**Work to complete:** Once you reach the line with "Given: Reject issue #032" below, copy each line exactly, stopping after the line with "This screenshot has width=790, height=574.", and skip any pictures.

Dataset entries
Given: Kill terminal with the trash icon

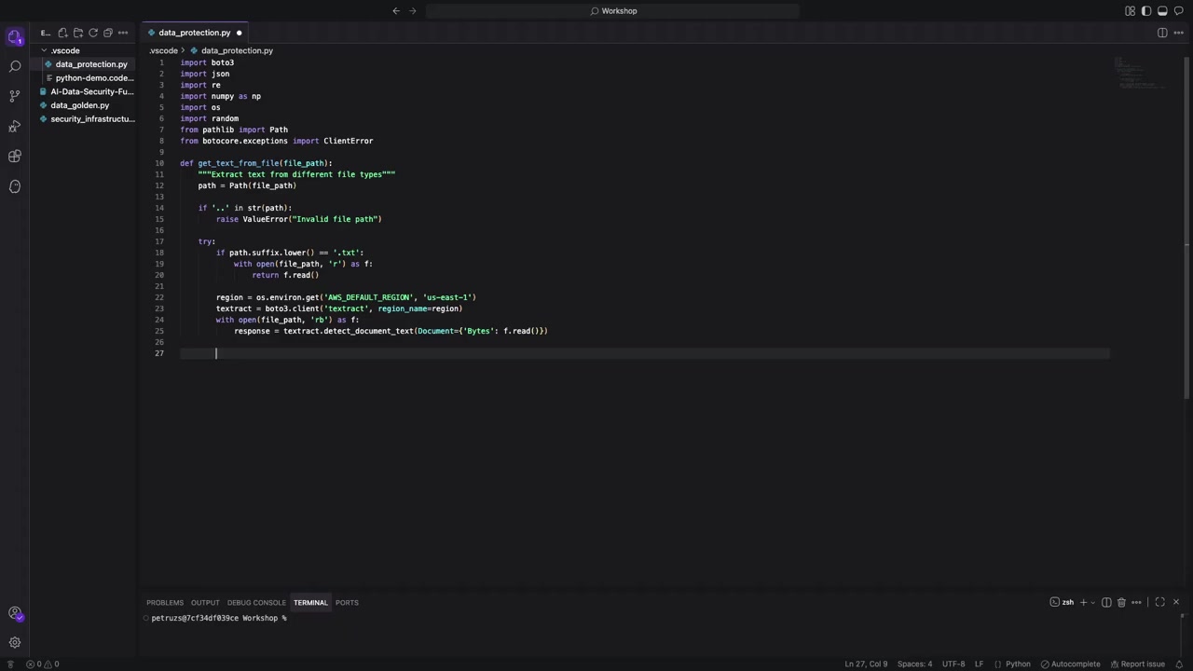Looking at the screenshot, I should (x=1121, y=603).
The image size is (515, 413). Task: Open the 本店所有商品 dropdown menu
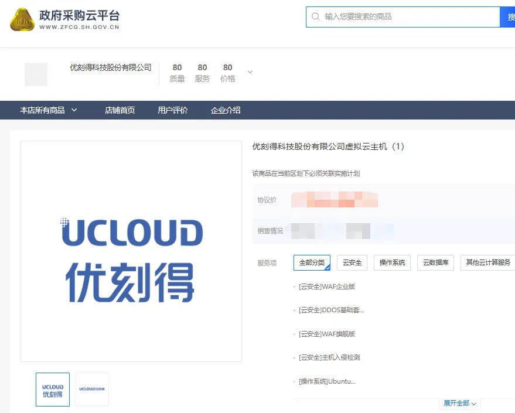pyautogui.click(x=49, y=110)
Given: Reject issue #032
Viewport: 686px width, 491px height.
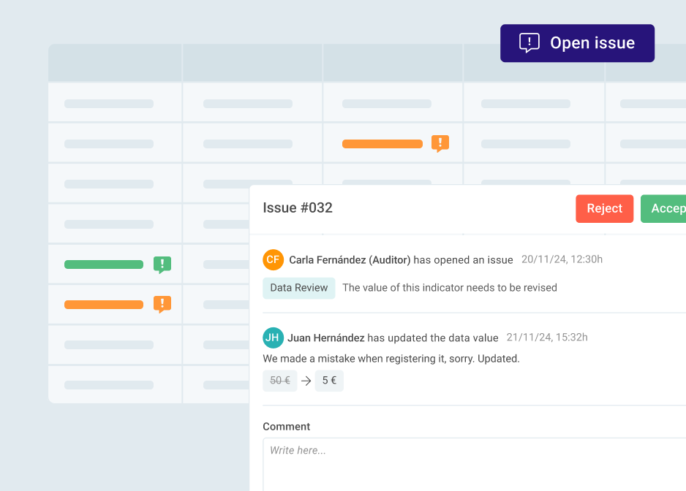Looking at the screenshot, I should coord(604,208).
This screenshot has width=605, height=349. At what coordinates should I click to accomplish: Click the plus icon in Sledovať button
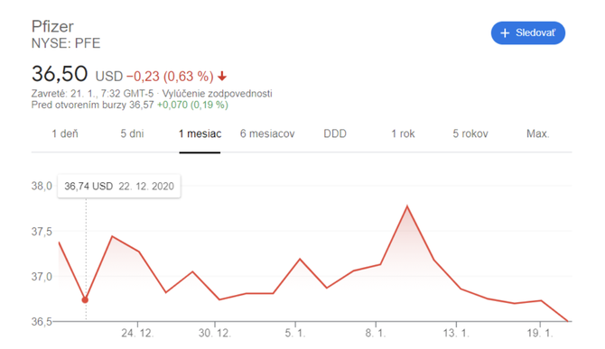(x=505, y=33)
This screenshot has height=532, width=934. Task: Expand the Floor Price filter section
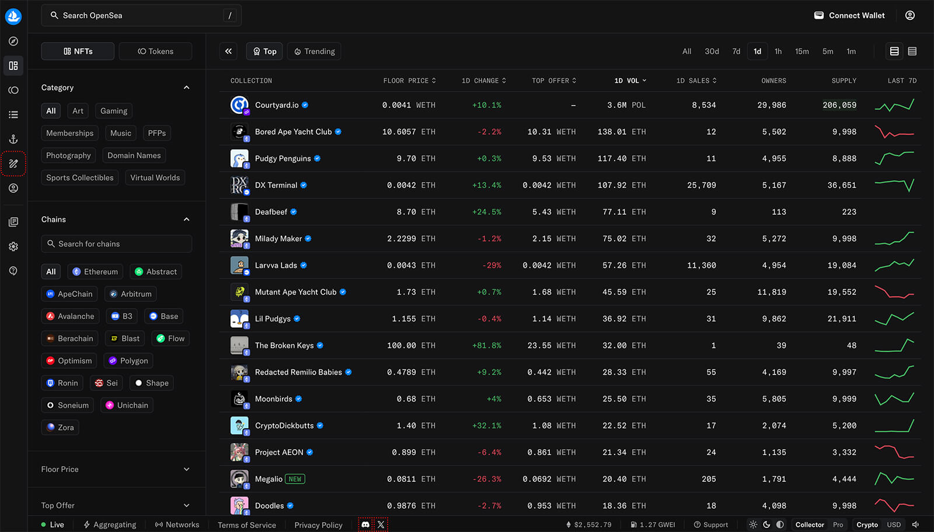186,469
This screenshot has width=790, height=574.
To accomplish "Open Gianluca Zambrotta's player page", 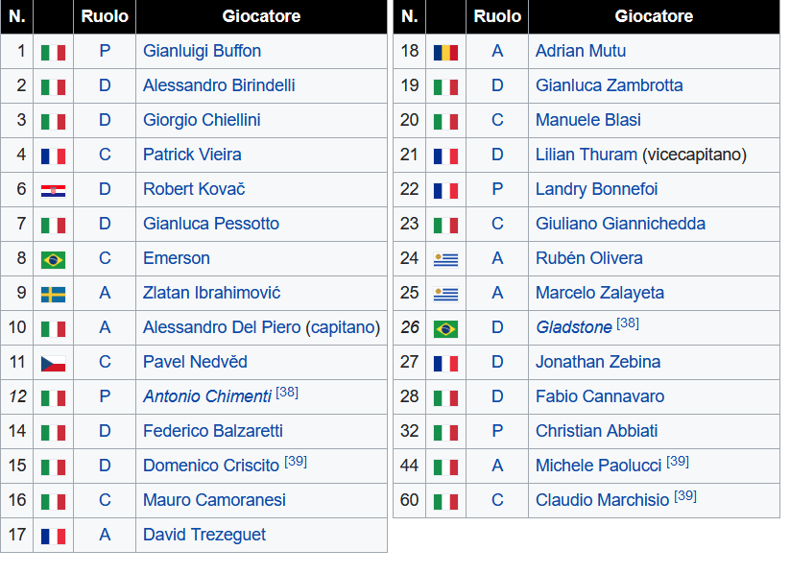I will coord(609,85).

**Written solution:**
Given: Reject issue #032
Viewport: 686px width, 491px height.
Looking at the screenshot, I should coord(604,208).
This screenshot has width=605, height=349. At what coordinates should I click to accomplish: Click the plus icon in Sledovať button
(x=505, y=33)
This screenshot has height=532, width=934. Task: Expand the Floor Price filter section
186,469
This screenshot has width=790, height=574.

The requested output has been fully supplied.